Techniquement, l’application remplace également le verrou numérique Adobe utilisé jusqu’ici par pretnumerique.ca par le verrou numérique libre Readium LCP. «Adobe a un modèle d’affaires transactionnel. Dès que quelqu’un emprunte un livre, il faut payer de 10 à 12 sous. Avec le succès que l’on connaît, ce sont des centaines de milliers de dollars que l’on doit verser à l’entreprise», explique Jean-François Cusson. Les coûts du verrou Readium LCP sont quant à eux marginaux.

Le lancement de l’application n’est qu’une première étape, et ses créateurs ont plusieurs projets en tête pour elle. «On veut amener les bibliothèques à collaborer entre elles. Si une bibliothèque crée une sélection de livres sur le réchauffement climatique, d’autres pourraient aussi vouloir la mettre de l’avant», illustre Jean-François Cusson. Parmi les autres façons pour faciliter la découverte de livres, celui-ci mentionne notamment la mise en place d’expertises nationales (pour que toute la province puisse bénéficier d’un bibliothécaire précis), l’intégration de critiques des lecteurs et l’utilisation d’algorithmes de recommandation.

Vers un changement du modèle d’affaires?

Un livre électronique pourrait en théorie être distribué par les bibliothèques d’une façon illimitée, à autant d’usagers qui le souhaitent. Mais dans les faits, ce n’est pas le cas. «La plupart des livres numériques ne peuvent être prêtés qu’à une personne à la fois seulement», précise Maryse Trudeau de BAnQ. C’est cette limite de locations simultanées qui explique que le livre En as-tu vraiment besoin? de Pierre-Yves McSween est par exemple réservé à BAnQ jusqu’au 2 février 2021.

La mesure, négociée il y a quelques années entre les éditeurs de livres et les bibliothèques, permet de reproduire le modèle d’affaires imprimé au modèle d’affaires numérique. «Nous aurions pu essayer de trouver autre chose, mais nous serions probablement encore à la table de négociations aujourd’hui», croit Jean-François Cusson.

Selon l’entente, chaque livre peut aussi être prêté jusqu’à 55 fois en tout, et ce, pendant trois ans seulement.
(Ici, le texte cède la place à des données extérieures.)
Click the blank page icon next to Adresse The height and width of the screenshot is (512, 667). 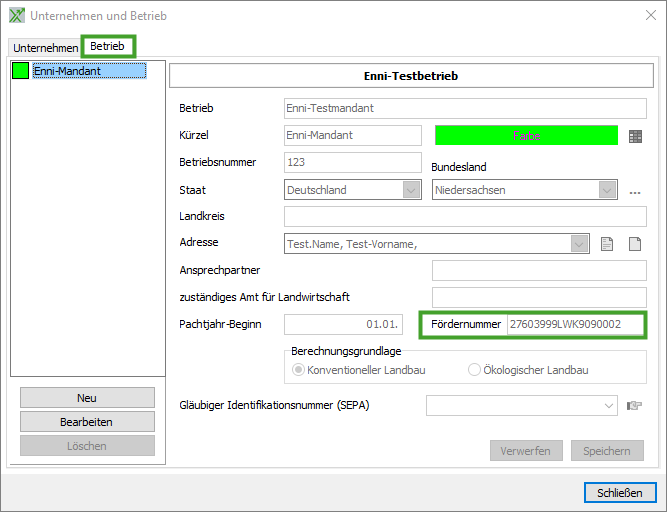click(x=634, y=244)
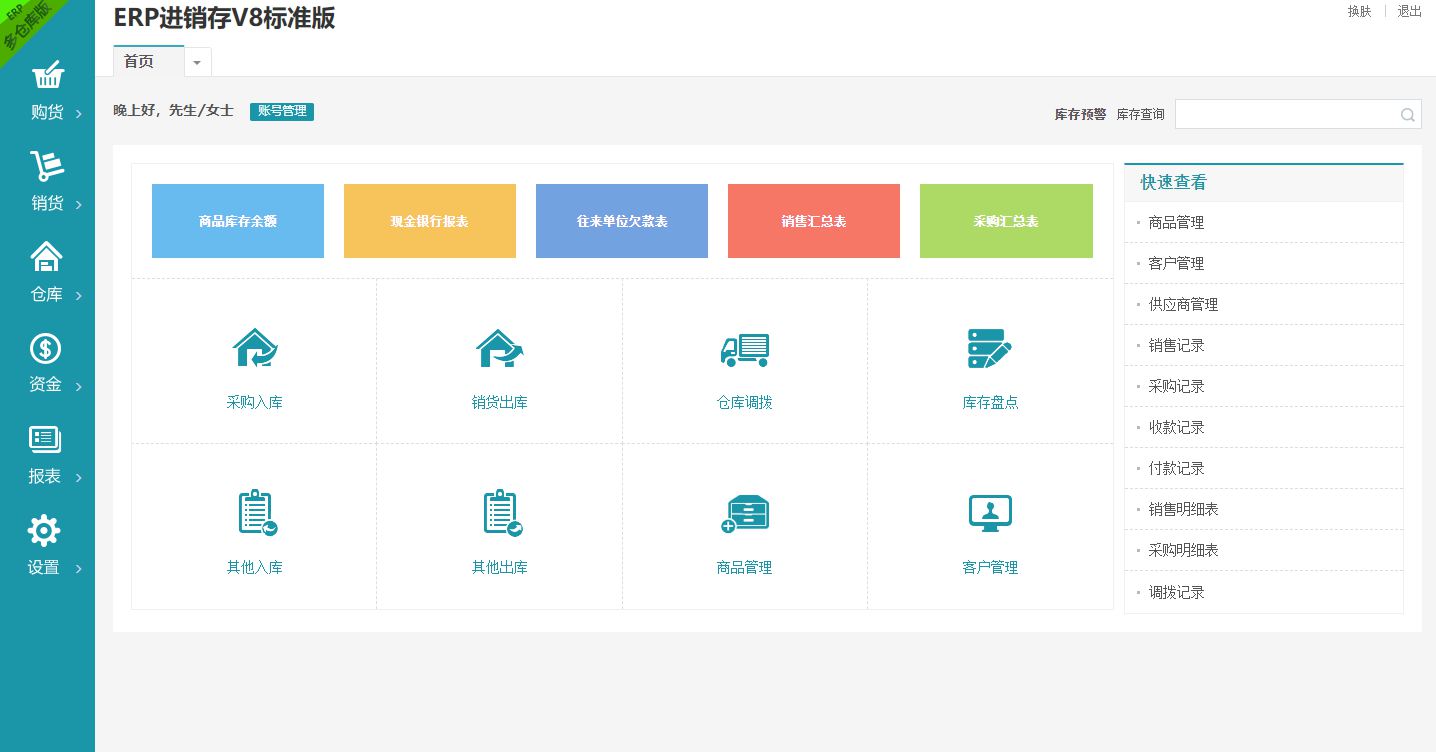The image size is (1436, 752).
Task: Click the 客户管理 monitor icon
Action: tap(990, 513)
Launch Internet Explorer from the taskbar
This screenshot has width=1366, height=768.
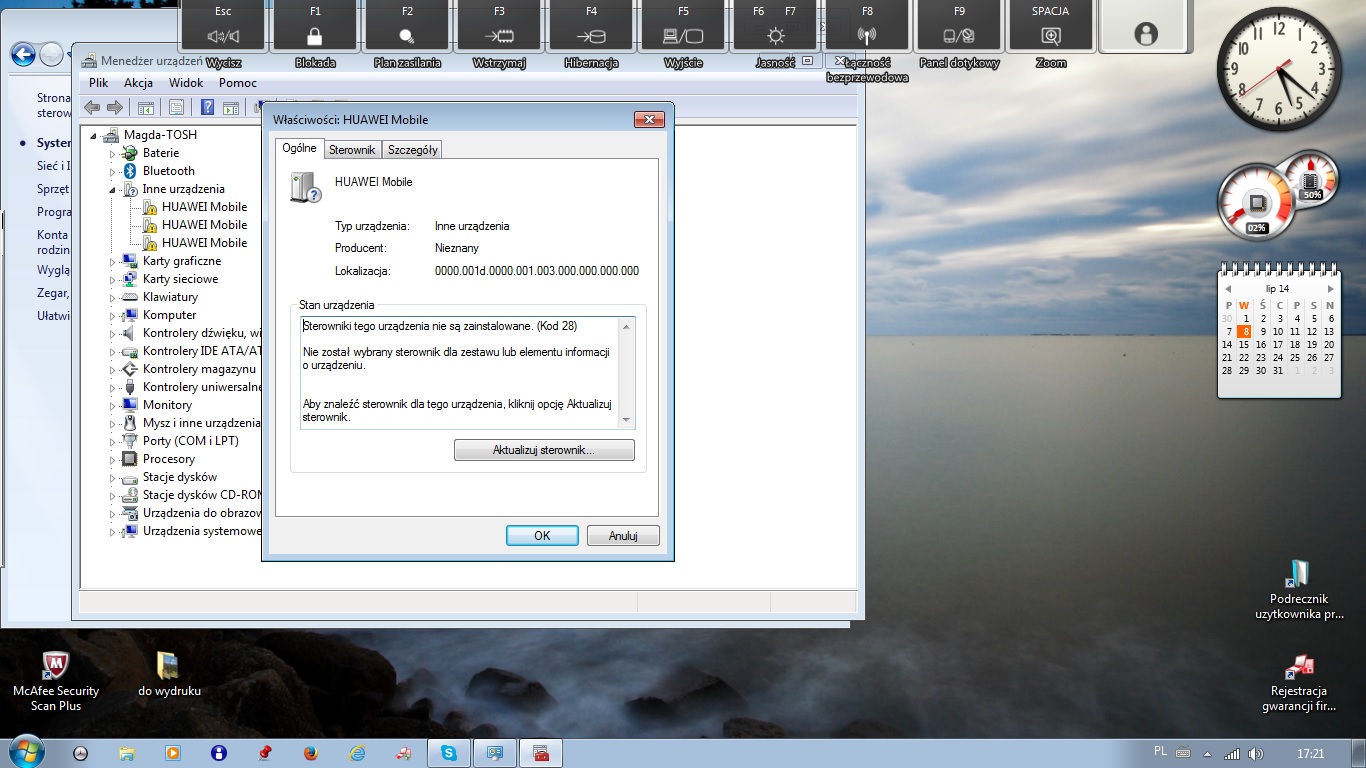coord(357,753)

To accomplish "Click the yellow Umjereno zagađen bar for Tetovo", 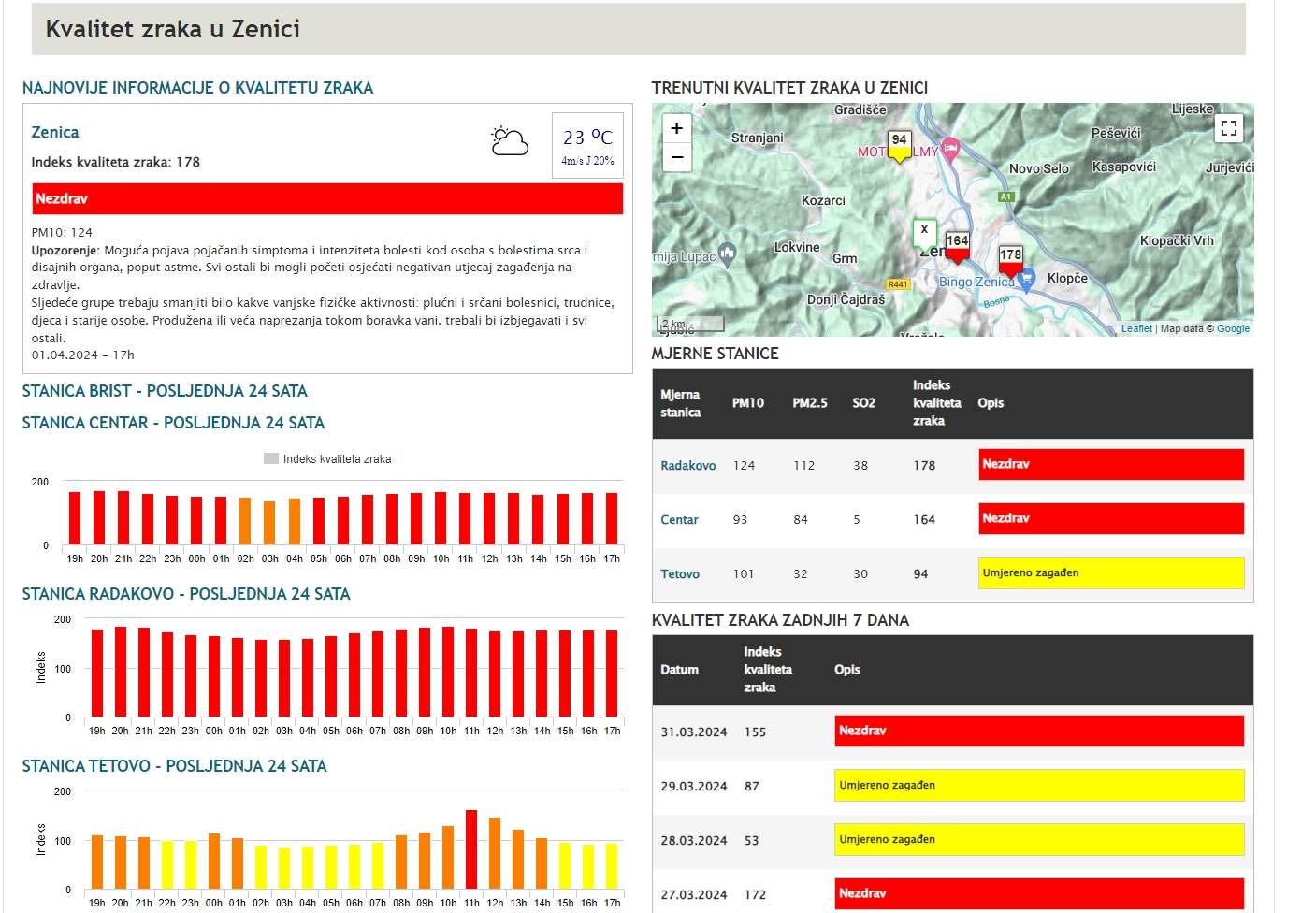I will pyautogui.click(x=1110, y=572).
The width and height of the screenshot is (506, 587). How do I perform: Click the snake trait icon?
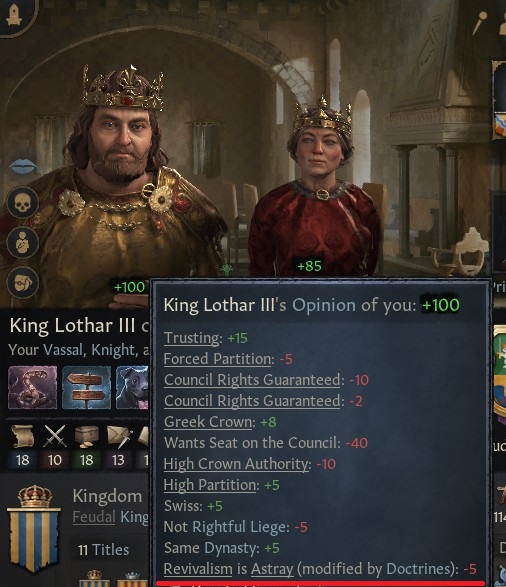[x=33, y=387]
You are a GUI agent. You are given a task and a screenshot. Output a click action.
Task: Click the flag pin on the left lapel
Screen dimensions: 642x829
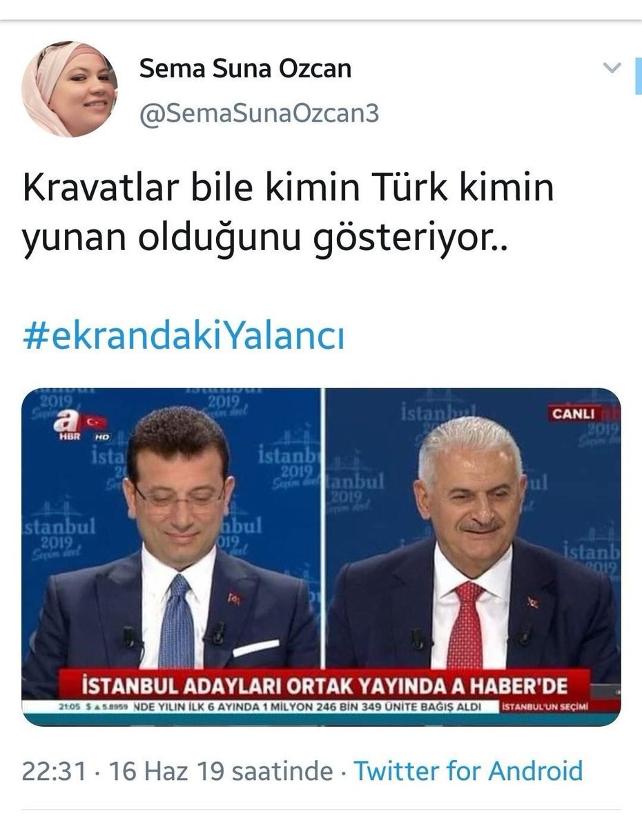coord(233,598)
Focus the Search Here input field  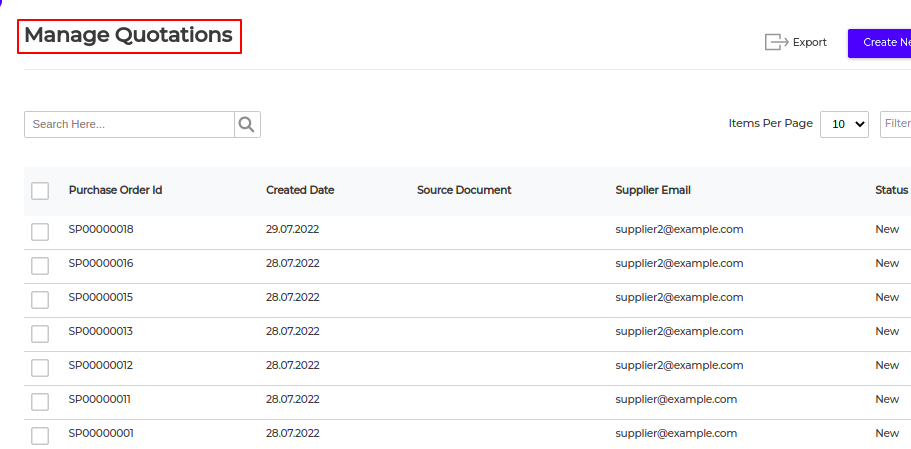pos(129,124)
Lorsqu’une des deux limites est atteinte, la bibliothèque doit racheter l’ouvrage.

Cette façon de faire pourrait toutefois éventuellement changer. «Nous avons de bonnes discussions avec l’Association nationale des éditeurs de livres depuis un certain temps, et on pense que le modèle va évoluer», estime le directeur général de BIBLIOPRESTO.

Certains éditeurs européens offrent d’ailleurs désormais des licences plus créatives, comme un livre pouvant être prêté en simultané à 20 personnes, mais 20 fois seulement en tout. «Certains proposent aussi des achats illimités dans le temps et en nombre de prêts, mais il faut alors débourser jusqu’à 200$ pour le livre», observe Maryse Trudeau.

En Italie, les éditeurs fournissent la totalité de leur catalogue aux bibliothèques, qui doivent ensuite payer à l’utilisation. «Ça ne serait pas intéressant pour les nouveautés, mais peut-être pour les fonds de catalogue», analyse la directrice de la médiation documentaire et numérique à BAnQ. Une mesure du genre pourrait augmenter considérablement la quantité d’ouvrages disponibles pour les lecteurs.

Alors que les marchés traditionnels de la musique, du cinéma et de la télé ont été frappés de plein fouet par la vague numérique, le milieu du livre a la chance de vivre une transition plus en douceur, où les joueurs en place ont souvent été capables de prendre en main l’évolution technologique plutôt que de la subir.

«On veut préserver un équilibre, résume Jean-François Cusson. Il faut trouver quelque chose qui convient à tout le monde. C’est un petit milieu. Nous ne souhaitons pas que les éditeurs fassent faillite. Et de leur côté, ils savent que si on veut une société de lecteurs au Québec, les bibliothèques publiques doivent être fortes».